Ovunque, sulle saracinesche chiuse, sui pilastri dei lampioni, sono stati affissi foglietti informativi che spiegano le norme igieniche da seguire per evitare il contagio. Le rare persone che si incrociano per strada parlano dell’Italia e di quanto sta succedendo in Europa. In giro pochi volti coperti da mascherine che lasciano intravvedere soltanto gli occhi. In pochi giorni sono cambiate con una rapidità allucinante le abitudini comportamentali dei senegalesi: non ci si dà più la mano, al massimo un colpo di gomito. I bambini si divertono come i matti a scambiarsi una toccata di piede simulando quasi un balletto.

Prendendo una strada laterale, una qualsiasi, del quartiere “bene” Les Almadies, il gel è già però un vago ricordo. Tra i calcinacci di un cantiere si scorgono i panni stesi da qualche signora che di sicuro abita lì con la sua numerosa famiglia. Baracche ricavate da lamiere arrugginite e qualche cartone. Poco più avanti, su un alto edificio in costruzione, una decina di muratori lavorano, oltre che senza gel e mascherine, senza elmetti e imbracature. È quasi l’una e ci saranno come minimo trenta gradi. Poco più in là, in un ristorante improvvisato, sempre lamiere e cartone, si preparano grandi piatti di riso.

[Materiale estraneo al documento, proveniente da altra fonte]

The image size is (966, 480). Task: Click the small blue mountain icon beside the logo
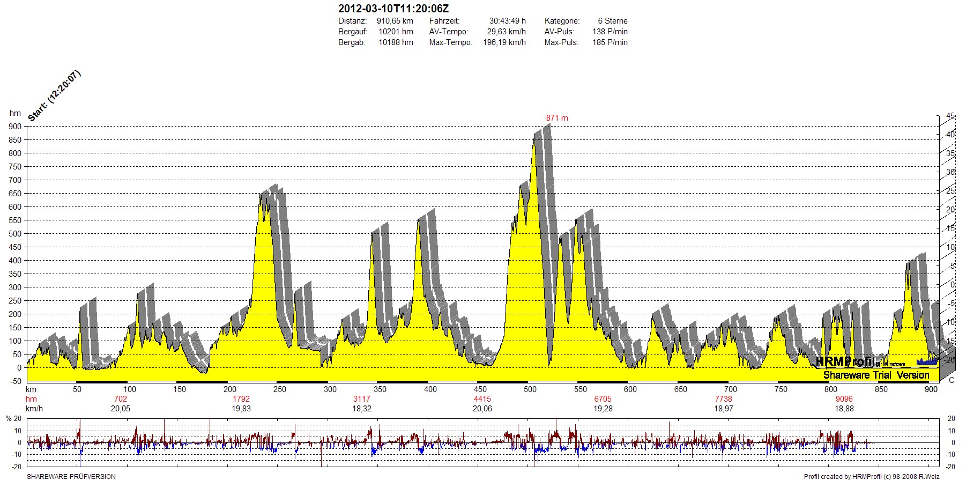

È ora della pausa e ad aspettare gli avanzi che non mancheranno ci sono i bambini di strada. Dall’alba al tramonto setacciano ogni angolo di Dakar in cerca di qualche moneta, una banana, del latte. Un giorno una donna,  mangiando il suo piatto di tiéboudiène, mi disse: «Vedi, anche se non riesco a finirlo non mi preoccupo per lo spreco di cibo, tanto poi ci pensano i bambini di strada, i talibé». Con le mani sporche, seduti per terra, ripuliscono i vassoi di alluminio dai pochi chicchi di riso rimasti, a Dakar come in ogni altra regione del Paese. Ce ne sono almeno 100.000, costretti dai loro “maestri” coranici a mendicare qualche soldo o una zolletta di zucchero. Le premesse perché questa pandemia abbia effetti collaterali di serie A e di serie B ci sono tutte.